October 14 -- 11:00 a.m.
Fields Institute, Room 230


Geometric Puzzles: Algorithms and Complexity

I love geometry because the problems and solutions are fun and often tangible. Puzzles are one way to express these two features, and are also a great source of their own computational geometry problems: which puzzles can be solved and/or designed efficiently using computer algorithms? Proving puzzles to be computationally difficult leads to a mathematical sort of puzzle, designing gadgets to build computers out of puzzles. I will describe a variety of algorithmic and computational complexity results on geometric puzzles, focusing on more playful and recent results.


Erik D. Demaine is an professor of Computer Science at the Massachusetts Institute of Technology.

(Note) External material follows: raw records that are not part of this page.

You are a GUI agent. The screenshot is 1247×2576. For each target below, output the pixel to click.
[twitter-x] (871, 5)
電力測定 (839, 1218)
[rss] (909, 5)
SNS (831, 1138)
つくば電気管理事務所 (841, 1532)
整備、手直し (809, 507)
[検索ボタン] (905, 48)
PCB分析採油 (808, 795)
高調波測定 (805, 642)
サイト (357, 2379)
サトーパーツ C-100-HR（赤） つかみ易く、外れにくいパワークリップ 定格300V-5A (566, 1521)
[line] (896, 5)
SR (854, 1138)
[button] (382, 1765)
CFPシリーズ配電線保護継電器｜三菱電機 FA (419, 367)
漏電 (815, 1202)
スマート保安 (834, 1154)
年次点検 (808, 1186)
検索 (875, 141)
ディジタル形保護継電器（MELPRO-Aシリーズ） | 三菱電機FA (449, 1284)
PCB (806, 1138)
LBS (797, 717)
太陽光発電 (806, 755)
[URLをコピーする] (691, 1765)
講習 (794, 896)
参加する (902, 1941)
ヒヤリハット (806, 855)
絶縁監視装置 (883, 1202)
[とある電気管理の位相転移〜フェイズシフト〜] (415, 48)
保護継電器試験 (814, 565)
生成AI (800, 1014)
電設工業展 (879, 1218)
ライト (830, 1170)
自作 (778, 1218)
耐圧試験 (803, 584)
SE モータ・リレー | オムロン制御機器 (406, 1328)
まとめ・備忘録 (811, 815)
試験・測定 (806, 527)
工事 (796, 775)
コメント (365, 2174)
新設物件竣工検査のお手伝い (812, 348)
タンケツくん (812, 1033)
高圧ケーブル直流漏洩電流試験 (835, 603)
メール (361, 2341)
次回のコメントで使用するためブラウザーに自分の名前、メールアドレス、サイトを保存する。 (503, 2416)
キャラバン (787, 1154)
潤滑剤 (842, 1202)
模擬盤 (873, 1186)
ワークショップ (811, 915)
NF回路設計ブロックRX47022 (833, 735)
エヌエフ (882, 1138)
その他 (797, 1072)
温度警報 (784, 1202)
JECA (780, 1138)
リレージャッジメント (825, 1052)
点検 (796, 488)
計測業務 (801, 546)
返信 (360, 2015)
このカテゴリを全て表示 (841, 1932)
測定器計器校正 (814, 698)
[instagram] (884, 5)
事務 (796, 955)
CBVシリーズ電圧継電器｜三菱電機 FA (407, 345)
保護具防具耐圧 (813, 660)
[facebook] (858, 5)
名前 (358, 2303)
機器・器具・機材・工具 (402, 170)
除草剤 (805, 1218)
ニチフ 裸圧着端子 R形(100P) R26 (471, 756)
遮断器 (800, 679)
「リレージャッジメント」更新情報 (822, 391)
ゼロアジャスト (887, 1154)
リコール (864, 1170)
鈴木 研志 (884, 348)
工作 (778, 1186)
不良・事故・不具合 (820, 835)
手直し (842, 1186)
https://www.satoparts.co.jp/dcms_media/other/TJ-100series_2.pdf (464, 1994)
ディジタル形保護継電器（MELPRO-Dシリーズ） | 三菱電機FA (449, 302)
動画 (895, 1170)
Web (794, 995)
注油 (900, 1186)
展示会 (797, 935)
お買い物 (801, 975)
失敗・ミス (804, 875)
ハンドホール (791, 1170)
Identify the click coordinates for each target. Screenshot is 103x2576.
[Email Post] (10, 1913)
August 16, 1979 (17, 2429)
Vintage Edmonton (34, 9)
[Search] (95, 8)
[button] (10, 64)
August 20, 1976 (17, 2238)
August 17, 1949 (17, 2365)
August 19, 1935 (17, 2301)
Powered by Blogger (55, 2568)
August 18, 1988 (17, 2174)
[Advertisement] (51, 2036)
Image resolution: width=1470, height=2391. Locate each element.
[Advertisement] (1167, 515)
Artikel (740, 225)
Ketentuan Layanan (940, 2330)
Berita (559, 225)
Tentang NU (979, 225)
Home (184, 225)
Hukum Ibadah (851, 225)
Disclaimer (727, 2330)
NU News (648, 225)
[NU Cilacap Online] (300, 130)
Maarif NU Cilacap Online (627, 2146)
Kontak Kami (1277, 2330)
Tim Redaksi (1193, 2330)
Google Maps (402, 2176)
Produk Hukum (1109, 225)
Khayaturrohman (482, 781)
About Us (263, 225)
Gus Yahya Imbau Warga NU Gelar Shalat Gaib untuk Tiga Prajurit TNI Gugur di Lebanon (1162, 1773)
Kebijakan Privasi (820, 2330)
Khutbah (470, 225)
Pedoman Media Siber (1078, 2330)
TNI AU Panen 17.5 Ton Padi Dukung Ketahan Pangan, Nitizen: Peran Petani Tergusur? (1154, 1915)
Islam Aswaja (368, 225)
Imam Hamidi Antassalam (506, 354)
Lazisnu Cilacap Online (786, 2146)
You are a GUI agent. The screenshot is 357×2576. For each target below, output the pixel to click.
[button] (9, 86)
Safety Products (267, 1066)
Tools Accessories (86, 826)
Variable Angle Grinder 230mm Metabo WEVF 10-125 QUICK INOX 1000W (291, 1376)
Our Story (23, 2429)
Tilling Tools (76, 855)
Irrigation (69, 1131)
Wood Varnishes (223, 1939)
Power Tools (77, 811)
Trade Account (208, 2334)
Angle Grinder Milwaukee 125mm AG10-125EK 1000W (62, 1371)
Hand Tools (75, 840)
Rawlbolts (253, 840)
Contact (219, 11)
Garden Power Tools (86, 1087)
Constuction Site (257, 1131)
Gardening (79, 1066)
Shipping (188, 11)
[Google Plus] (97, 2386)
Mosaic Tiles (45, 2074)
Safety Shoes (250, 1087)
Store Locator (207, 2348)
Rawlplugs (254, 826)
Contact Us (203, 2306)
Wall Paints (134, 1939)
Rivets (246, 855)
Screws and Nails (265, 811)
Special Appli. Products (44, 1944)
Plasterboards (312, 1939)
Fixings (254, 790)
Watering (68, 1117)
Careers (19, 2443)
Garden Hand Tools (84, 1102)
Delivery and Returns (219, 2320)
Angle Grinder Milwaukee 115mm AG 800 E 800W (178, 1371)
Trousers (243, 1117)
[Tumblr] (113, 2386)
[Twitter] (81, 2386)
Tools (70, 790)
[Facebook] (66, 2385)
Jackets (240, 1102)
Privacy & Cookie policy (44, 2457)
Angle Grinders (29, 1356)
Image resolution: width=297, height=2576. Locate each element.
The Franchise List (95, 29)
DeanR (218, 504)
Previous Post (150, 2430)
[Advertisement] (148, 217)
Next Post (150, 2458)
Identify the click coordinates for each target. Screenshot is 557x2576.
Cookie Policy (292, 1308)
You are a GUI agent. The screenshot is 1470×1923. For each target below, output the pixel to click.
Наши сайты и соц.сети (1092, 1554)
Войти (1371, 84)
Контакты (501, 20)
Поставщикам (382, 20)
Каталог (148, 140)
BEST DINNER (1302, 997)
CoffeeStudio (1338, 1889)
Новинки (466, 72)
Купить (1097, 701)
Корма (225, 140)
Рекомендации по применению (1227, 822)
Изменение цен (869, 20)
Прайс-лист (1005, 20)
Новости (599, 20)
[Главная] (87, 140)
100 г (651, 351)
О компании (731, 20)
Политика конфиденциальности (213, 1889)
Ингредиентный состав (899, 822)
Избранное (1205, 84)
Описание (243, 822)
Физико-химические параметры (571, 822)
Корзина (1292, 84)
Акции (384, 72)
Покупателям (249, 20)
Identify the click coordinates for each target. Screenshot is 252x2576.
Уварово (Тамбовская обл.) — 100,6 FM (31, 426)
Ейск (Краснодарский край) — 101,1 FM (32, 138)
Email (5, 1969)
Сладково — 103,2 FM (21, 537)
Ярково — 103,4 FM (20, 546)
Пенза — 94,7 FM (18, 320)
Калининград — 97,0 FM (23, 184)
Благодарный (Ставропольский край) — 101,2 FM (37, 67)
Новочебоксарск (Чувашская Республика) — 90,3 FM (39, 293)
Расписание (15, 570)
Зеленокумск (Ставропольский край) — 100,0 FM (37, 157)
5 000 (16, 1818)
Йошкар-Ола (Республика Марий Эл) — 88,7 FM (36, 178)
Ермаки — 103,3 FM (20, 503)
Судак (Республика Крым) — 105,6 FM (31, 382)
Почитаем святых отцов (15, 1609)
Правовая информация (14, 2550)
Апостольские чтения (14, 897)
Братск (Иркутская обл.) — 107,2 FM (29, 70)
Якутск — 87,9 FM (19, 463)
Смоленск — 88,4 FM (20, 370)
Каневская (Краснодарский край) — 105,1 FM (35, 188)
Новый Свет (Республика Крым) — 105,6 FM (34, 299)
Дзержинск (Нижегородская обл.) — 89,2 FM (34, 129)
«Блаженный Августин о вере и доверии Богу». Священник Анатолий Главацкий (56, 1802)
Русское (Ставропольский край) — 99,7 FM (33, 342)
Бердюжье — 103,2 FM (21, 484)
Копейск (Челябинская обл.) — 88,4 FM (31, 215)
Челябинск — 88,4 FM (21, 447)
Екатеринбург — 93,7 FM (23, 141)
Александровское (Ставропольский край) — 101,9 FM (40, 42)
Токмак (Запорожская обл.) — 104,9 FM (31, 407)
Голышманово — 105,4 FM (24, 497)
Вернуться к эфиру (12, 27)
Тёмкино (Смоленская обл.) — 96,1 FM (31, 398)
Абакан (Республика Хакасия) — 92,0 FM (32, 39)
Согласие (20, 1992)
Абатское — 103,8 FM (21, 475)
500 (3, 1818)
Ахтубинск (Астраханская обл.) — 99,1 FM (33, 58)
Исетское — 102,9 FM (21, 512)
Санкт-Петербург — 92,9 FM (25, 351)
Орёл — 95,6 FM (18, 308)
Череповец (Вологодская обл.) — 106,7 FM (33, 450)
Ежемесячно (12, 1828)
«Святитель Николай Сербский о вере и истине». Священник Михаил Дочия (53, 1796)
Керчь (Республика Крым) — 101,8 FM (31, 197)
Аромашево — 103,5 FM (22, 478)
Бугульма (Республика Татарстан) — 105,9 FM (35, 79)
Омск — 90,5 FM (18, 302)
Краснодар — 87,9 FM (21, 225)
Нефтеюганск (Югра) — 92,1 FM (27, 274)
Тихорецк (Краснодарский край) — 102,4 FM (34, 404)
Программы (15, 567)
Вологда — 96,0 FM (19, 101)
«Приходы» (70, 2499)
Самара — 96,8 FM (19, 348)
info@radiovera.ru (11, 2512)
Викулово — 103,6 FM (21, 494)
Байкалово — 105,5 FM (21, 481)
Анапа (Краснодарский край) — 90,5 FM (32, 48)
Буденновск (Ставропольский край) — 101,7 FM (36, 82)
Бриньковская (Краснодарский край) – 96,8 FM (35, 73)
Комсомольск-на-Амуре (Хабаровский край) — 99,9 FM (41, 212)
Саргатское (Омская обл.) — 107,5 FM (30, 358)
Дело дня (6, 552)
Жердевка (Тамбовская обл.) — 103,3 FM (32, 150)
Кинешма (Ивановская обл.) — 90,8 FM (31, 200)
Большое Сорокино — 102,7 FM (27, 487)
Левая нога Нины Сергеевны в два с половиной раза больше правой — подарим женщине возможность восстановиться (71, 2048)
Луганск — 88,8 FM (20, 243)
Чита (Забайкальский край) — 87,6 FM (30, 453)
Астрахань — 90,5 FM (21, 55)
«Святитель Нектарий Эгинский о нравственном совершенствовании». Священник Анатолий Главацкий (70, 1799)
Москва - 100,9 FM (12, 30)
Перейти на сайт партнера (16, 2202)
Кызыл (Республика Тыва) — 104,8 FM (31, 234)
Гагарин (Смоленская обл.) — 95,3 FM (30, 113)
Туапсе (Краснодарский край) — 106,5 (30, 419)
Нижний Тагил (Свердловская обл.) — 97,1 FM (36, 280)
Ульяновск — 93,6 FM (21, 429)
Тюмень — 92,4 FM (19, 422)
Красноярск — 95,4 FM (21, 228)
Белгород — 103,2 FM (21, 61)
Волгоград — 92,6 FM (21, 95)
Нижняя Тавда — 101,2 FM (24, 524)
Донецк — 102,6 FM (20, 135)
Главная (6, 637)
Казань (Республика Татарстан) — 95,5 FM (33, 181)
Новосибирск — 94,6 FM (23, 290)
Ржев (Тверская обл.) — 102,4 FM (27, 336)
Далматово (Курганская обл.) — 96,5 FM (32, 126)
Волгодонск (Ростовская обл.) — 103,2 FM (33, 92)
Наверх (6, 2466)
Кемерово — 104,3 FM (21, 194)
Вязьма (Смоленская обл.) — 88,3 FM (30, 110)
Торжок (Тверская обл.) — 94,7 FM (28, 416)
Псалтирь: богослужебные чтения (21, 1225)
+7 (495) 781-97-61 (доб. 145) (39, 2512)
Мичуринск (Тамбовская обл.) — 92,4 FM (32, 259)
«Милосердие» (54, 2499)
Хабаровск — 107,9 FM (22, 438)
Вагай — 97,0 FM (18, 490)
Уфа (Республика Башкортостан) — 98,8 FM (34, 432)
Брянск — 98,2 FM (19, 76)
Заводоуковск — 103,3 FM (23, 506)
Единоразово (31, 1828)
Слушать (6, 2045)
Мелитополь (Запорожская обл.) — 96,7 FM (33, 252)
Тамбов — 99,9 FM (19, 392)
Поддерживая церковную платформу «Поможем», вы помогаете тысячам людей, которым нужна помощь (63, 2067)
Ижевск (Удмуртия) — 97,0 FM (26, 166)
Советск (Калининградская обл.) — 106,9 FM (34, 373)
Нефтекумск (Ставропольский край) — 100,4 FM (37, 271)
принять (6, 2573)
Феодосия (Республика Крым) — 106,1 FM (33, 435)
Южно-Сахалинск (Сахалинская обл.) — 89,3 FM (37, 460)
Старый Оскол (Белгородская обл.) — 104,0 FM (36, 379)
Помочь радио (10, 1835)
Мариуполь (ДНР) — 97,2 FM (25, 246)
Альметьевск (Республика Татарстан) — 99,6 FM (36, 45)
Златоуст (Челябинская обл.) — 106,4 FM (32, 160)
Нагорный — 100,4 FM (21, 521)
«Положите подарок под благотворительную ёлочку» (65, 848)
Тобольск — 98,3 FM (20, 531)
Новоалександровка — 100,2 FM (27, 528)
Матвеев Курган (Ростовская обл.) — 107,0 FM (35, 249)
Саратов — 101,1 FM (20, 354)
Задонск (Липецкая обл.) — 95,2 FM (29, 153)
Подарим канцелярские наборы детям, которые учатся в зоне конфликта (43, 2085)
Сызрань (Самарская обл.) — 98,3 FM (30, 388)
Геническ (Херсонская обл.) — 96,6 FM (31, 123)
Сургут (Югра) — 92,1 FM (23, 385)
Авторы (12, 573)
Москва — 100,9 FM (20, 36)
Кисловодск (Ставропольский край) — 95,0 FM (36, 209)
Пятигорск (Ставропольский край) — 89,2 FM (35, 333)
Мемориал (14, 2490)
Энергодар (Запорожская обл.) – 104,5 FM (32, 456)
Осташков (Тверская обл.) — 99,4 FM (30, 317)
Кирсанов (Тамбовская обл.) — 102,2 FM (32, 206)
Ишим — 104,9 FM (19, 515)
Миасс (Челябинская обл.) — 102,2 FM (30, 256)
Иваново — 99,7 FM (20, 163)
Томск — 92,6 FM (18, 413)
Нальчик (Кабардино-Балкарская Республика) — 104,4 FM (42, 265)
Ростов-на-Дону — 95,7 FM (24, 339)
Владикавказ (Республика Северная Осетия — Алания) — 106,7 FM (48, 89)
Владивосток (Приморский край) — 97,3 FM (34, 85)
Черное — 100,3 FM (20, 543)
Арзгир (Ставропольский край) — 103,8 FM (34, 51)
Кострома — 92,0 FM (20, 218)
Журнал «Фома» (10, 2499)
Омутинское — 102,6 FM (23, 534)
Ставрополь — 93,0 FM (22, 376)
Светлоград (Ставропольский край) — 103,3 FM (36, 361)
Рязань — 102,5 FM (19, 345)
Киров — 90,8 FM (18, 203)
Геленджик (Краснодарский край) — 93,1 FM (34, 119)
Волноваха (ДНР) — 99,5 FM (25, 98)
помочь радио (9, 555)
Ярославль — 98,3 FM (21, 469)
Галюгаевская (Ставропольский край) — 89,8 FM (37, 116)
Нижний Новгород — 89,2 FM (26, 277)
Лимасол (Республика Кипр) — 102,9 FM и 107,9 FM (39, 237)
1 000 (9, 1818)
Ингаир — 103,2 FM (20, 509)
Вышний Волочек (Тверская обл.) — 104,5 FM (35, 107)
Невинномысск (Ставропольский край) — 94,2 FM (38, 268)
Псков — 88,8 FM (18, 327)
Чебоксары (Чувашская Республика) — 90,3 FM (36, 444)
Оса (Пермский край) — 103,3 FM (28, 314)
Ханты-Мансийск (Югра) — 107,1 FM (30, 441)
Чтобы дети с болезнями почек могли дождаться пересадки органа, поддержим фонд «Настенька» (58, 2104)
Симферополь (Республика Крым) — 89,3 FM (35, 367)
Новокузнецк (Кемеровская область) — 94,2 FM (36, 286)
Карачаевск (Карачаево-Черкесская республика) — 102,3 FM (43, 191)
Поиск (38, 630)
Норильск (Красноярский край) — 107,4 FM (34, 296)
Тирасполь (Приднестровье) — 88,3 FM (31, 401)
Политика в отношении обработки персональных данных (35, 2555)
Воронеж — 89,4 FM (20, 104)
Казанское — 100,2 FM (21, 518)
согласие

His Ph.D. dissertation, a seminal work in the field of computational origami, was completed at the University of Waterloo. This work was awarded the Canadian Governor General's Gold Medal from the University of Waterloo and the NSERC Doctoral Prize, 2003, for the best Ph.D. thesis and research in Canada (one of four awards). In 2003 he was awarded a MacArthur Fellowship. He joined the MIT faculty in 2001, at age 20, reportedly the youngest professor in the history of the Massachusetts Institute of Technology. He is a member of the Theory of Computation group at MIT Computer Science and Artificial Intelligence Laboratory. Mathematical origami artwork by Erik and Martin Demaine was part of the “Design and the Elastic Mind” exhibit at the Museum of Modern Art in 2008 and has been included in the MoMA permanent collection.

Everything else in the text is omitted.